TriggerMesh components

TriggerMesh's main functionality is provided by individual components such as Brokers, Sources, Targets, and Transformations. Each component is a provided as container which can be configured declaratively to customise its behaviour. For example, the SQS Source takes the SQS queue ARN as a configuration. Brokers are the most complex of these containers: they include Triggers, and have the option of being backed by Redis for event durability.

Working with TriggerMesh components

There are two "user interfaces" that you can use to configure and run TriggerMesh components.

tmctl is a command line interface that both lets you easily configure the components in a developer-friendly way, and also runs the containers on your machine using Docker.

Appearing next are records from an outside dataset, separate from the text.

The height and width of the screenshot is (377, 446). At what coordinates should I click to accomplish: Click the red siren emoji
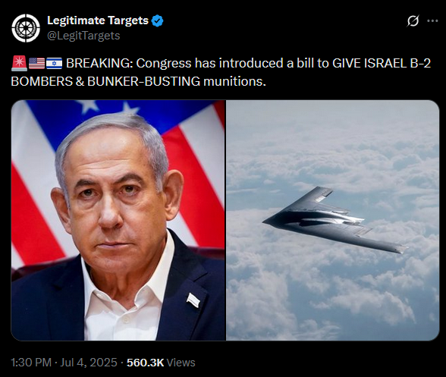pyautogui.click(x=20, y=64)
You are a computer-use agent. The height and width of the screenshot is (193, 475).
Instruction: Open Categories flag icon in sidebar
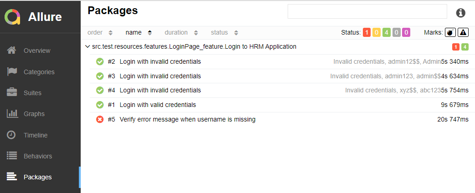click(x=12, y=71)
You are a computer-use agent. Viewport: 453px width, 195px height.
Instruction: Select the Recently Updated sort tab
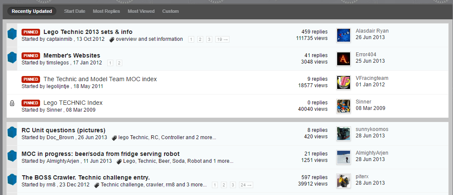point(32,11)
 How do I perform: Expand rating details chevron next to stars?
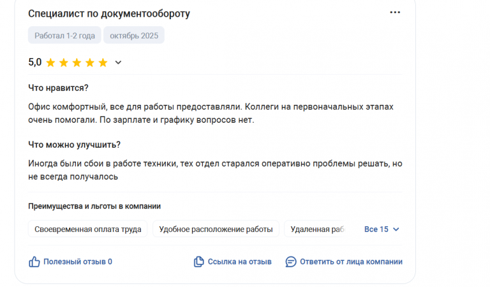pos(118,63)
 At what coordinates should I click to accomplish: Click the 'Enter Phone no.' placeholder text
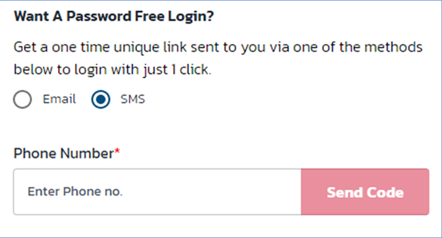pyautogui.click(x=75, y=192)
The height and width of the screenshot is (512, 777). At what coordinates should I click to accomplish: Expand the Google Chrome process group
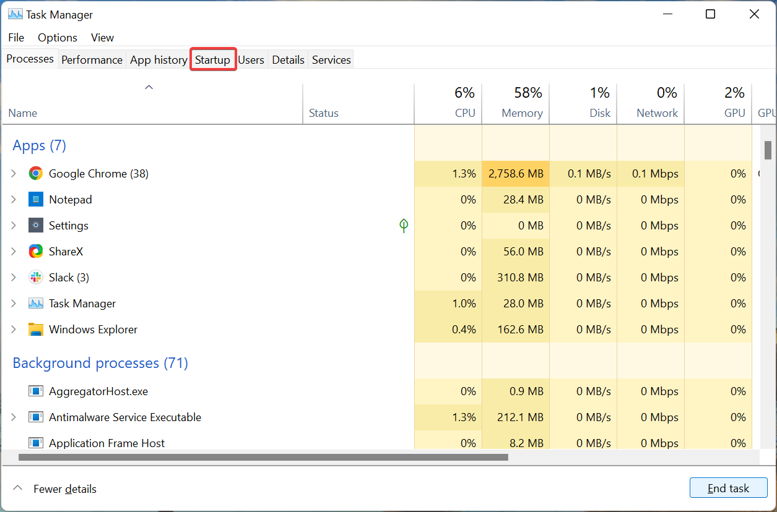pos(13,173)
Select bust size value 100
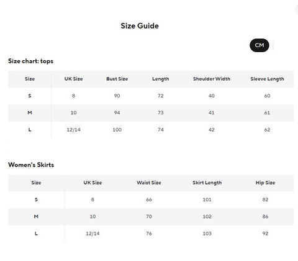This screenshot has width=298, height=261. tap(117, 130)
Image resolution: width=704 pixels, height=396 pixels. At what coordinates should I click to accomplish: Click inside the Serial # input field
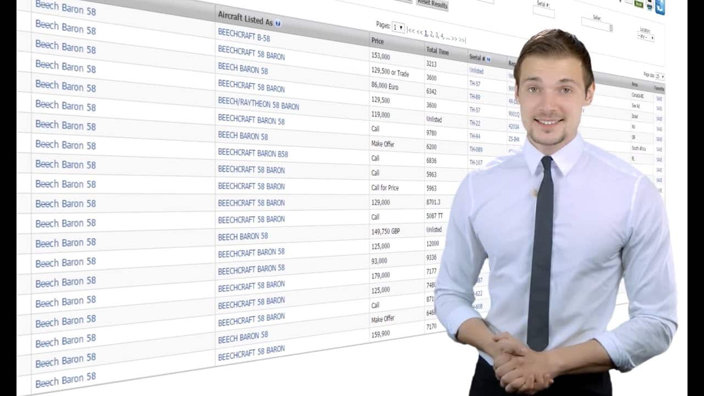[543, 12]
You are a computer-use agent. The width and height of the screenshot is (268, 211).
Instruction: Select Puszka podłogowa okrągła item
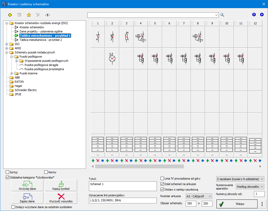(41, 65)
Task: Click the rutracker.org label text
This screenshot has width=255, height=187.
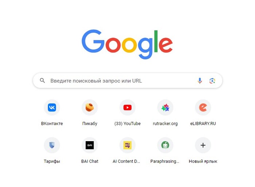Action: click(165, 124)
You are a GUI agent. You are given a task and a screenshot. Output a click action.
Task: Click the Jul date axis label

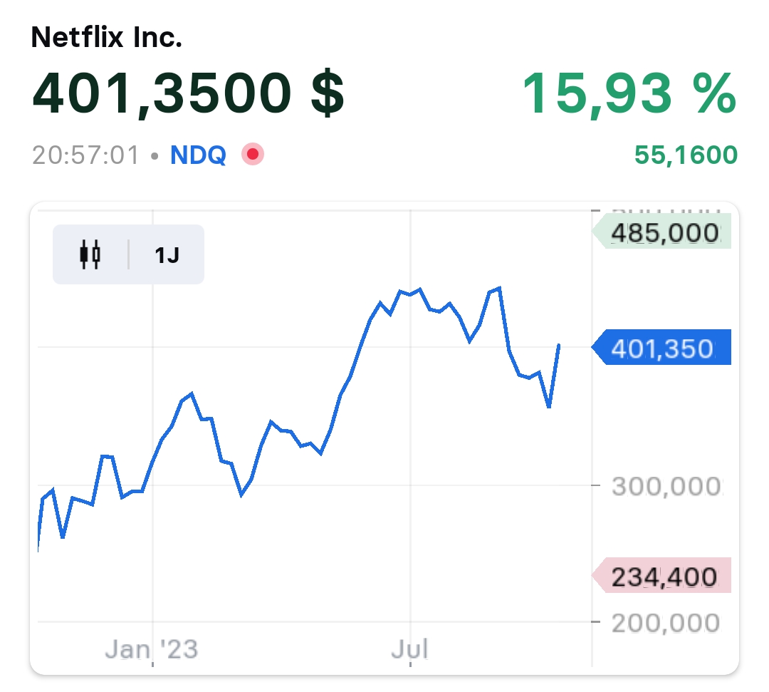click(410, 649)
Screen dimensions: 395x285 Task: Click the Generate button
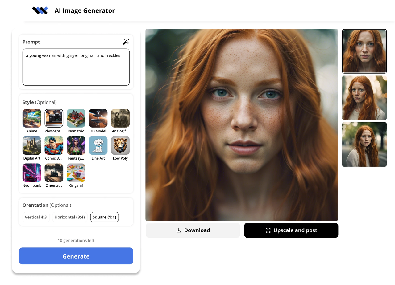[76, 256]
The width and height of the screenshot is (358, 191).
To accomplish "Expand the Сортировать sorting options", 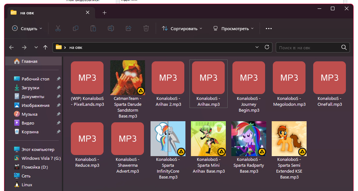I will click(182, 28).
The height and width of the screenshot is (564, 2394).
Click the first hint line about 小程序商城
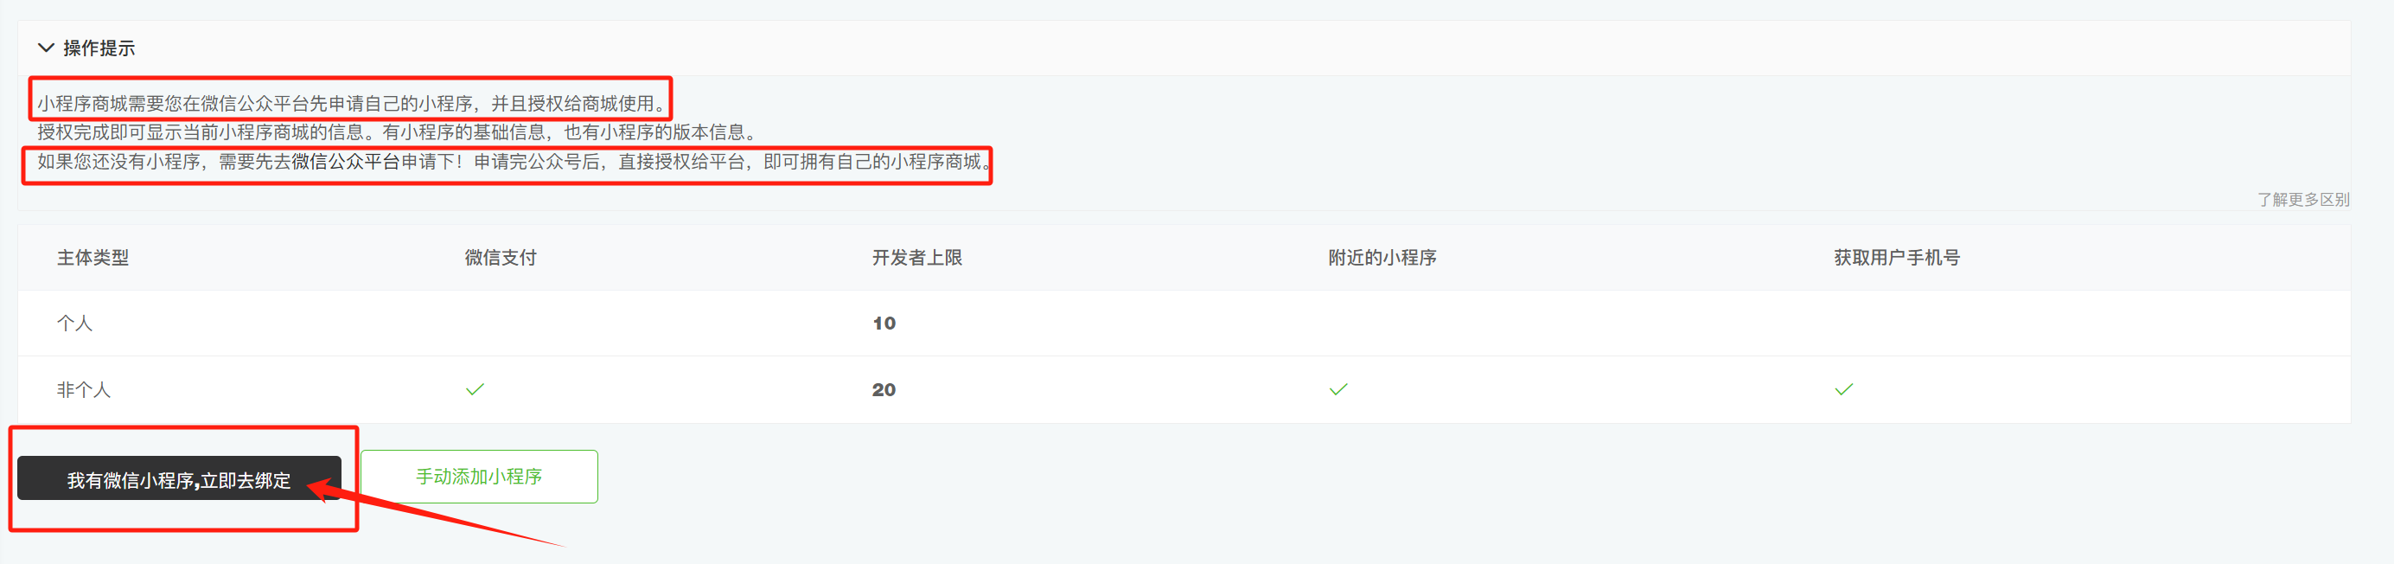pos(351,103)
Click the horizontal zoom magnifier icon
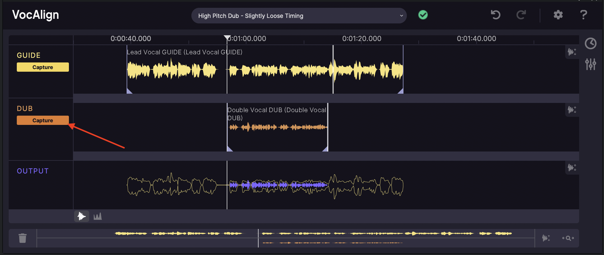This screenshot has height=255, width=604. click(568, 238)
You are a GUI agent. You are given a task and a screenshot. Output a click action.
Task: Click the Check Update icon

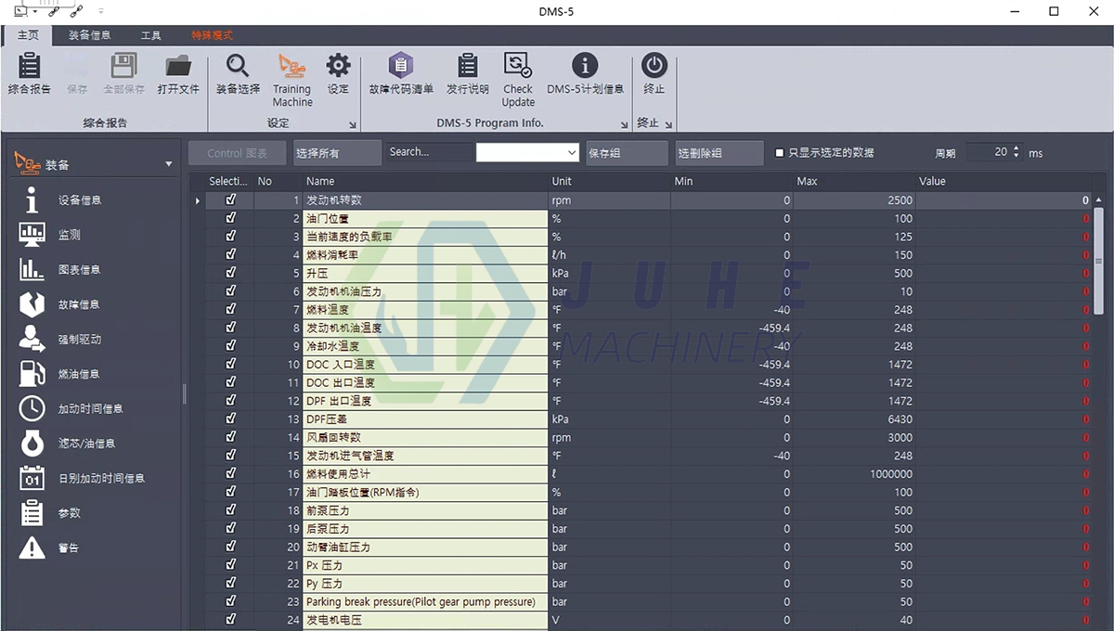[x=517, y=76]
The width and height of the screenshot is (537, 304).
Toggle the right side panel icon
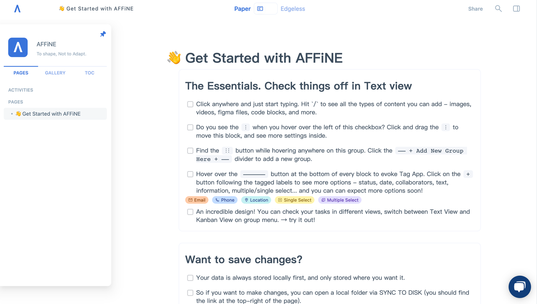pos(516,8)
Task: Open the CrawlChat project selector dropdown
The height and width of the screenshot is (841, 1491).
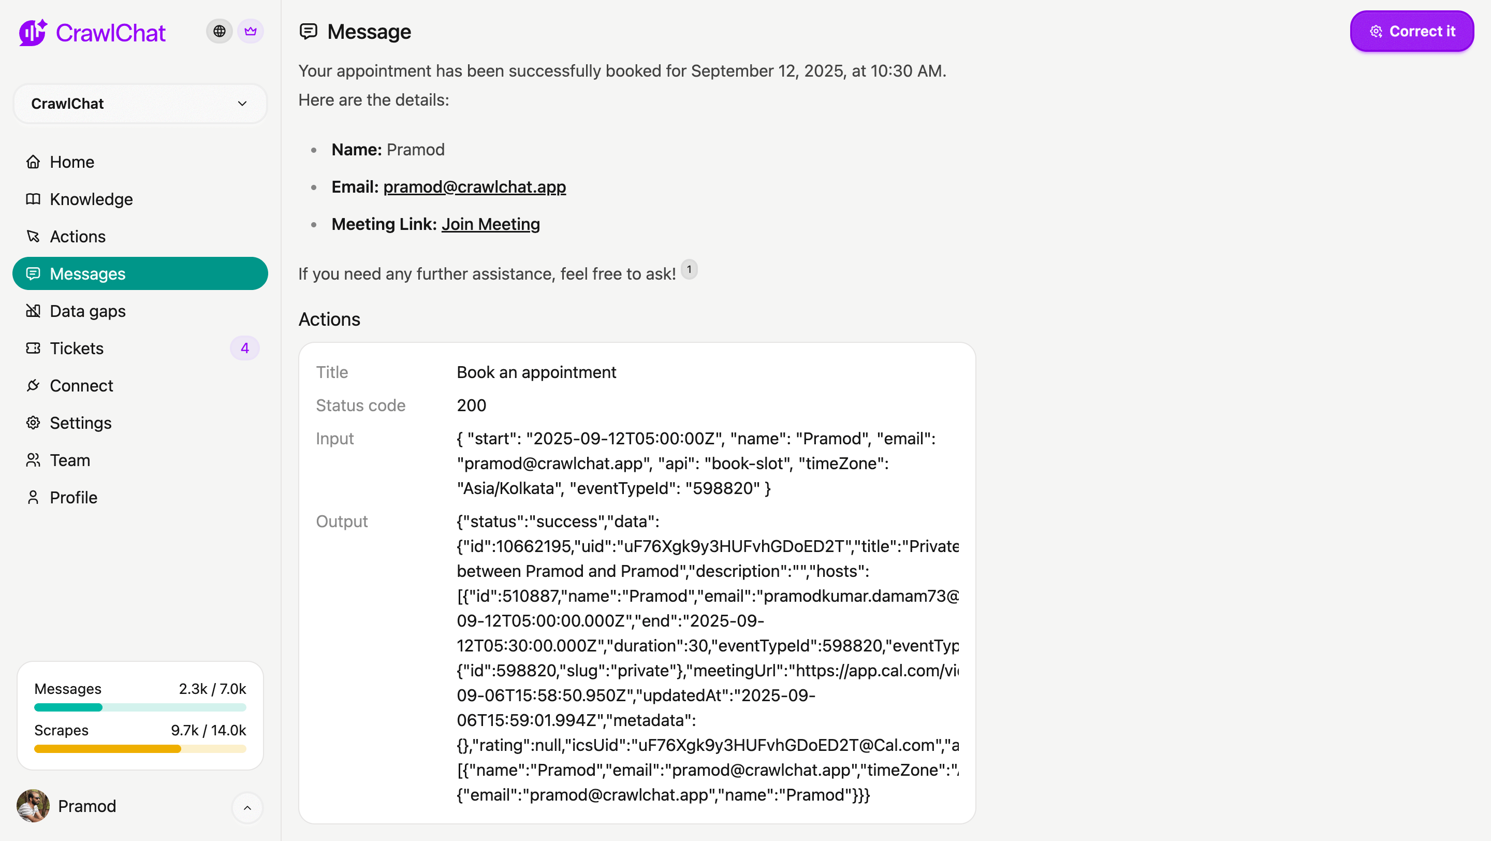Action: coord(140,104)
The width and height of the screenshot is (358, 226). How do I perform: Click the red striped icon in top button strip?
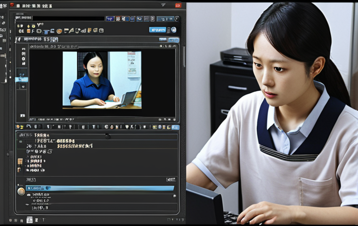118,19
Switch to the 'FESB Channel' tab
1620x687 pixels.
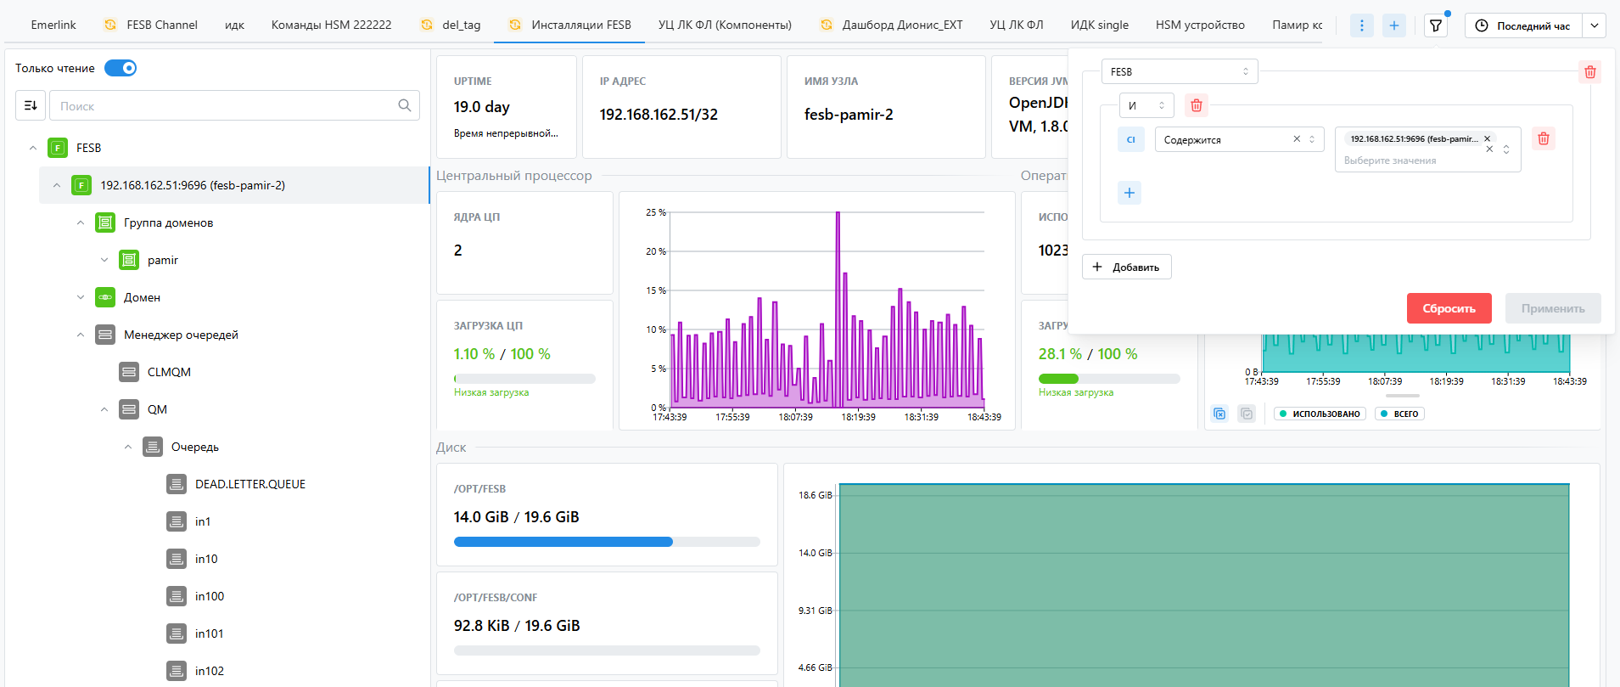(x=161, y=25)
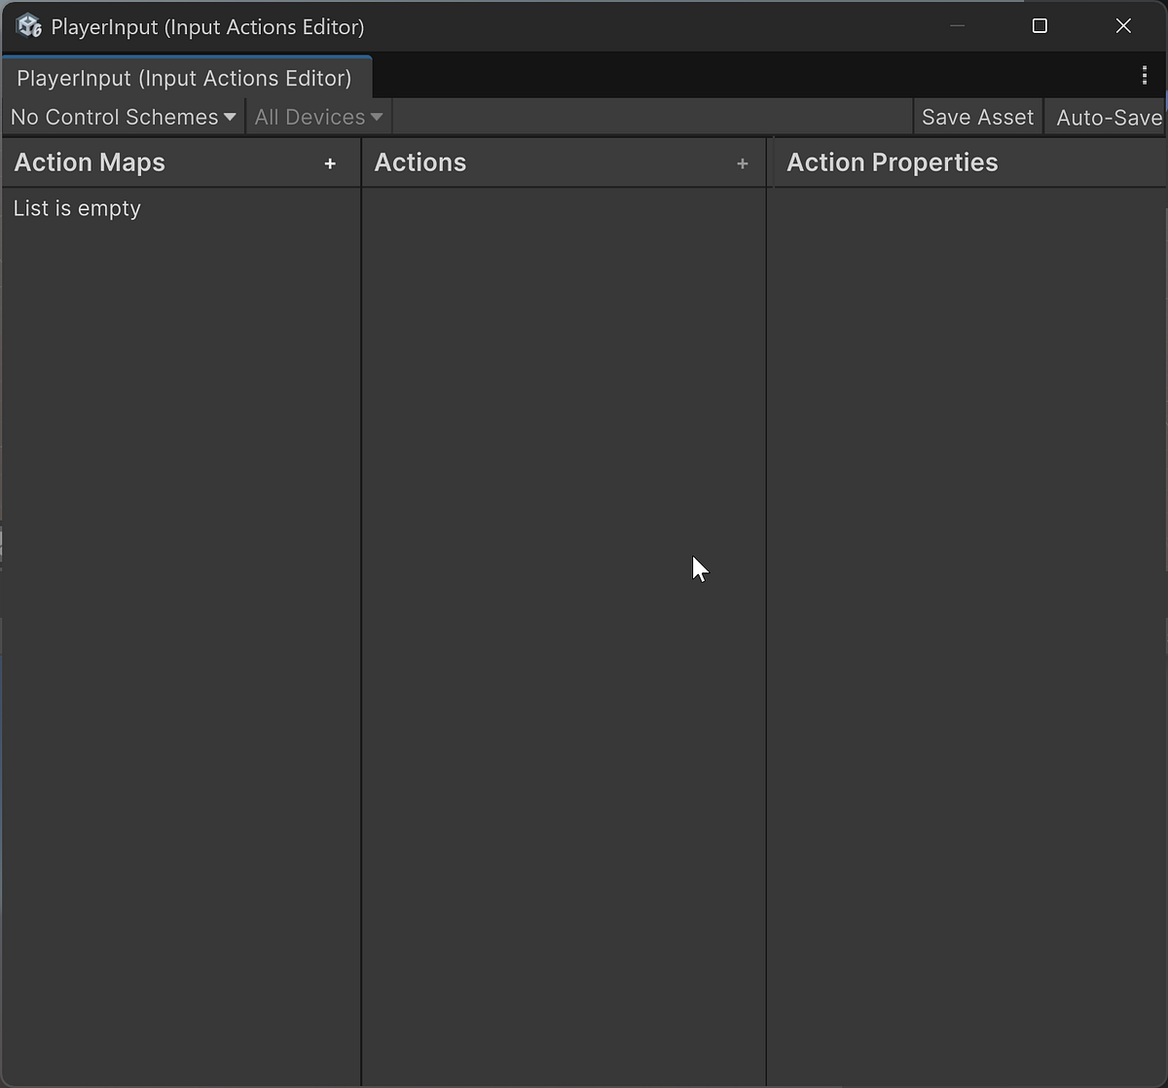Click the Actions panel header
Screen dimensions: 1168x1088
(420, 163)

TriggerMesh components can also run natively on Kubernetes. This is made possible by the TriggerMesh custom resource definitions (CRDs) and controllers. Each TriggerMesh component has its own CRD. Sources, targets, transformations, and others all share one controller, and the Broker has its own controller. This means you can configure and operate TriggerMesh just like any other Kubernetes-native application and reap the associated benefits.

How do events flow through TriggerMesh?

TriggerMesh components communicate over the network according to the CloudEvents standard. CloudEvents provide a standard envelope for events which means they can be manipulated in a uniform way: routing, transformations, etc... become possible regardless of where the event comes from.

CloudEvents also comes with protocol bindings which govern how components can exchange events over the network. Inside TriggerMesh, events are exchanged using the CloudEvents HTTP protocol binding.

GitHub repos

  • Brokers and Triggers: these are the TriggerMesh eventing components. The source code for the Kubernetes controller can be found at TriggerMesh Core.
  • Sources, Targets, Transformations, and other components: these let you connect to external systems and process events. Their source code can be found at TriggerMesh.
  • tmctl: the command line interface, which makes the components from triggermesh-core and triggermesh easy to configure and run on Docker. The source code can be found tmctl.
  • The TriggerMesh documentation can be found at docs.

Dependency on Knative Serving

TriggerMesh relies on Knative Serving to run on Kubernetes. TriggerMesh sources and targets use Knative Serving to run as addressable services and to scale. We plan on relaxing this dependency in the future.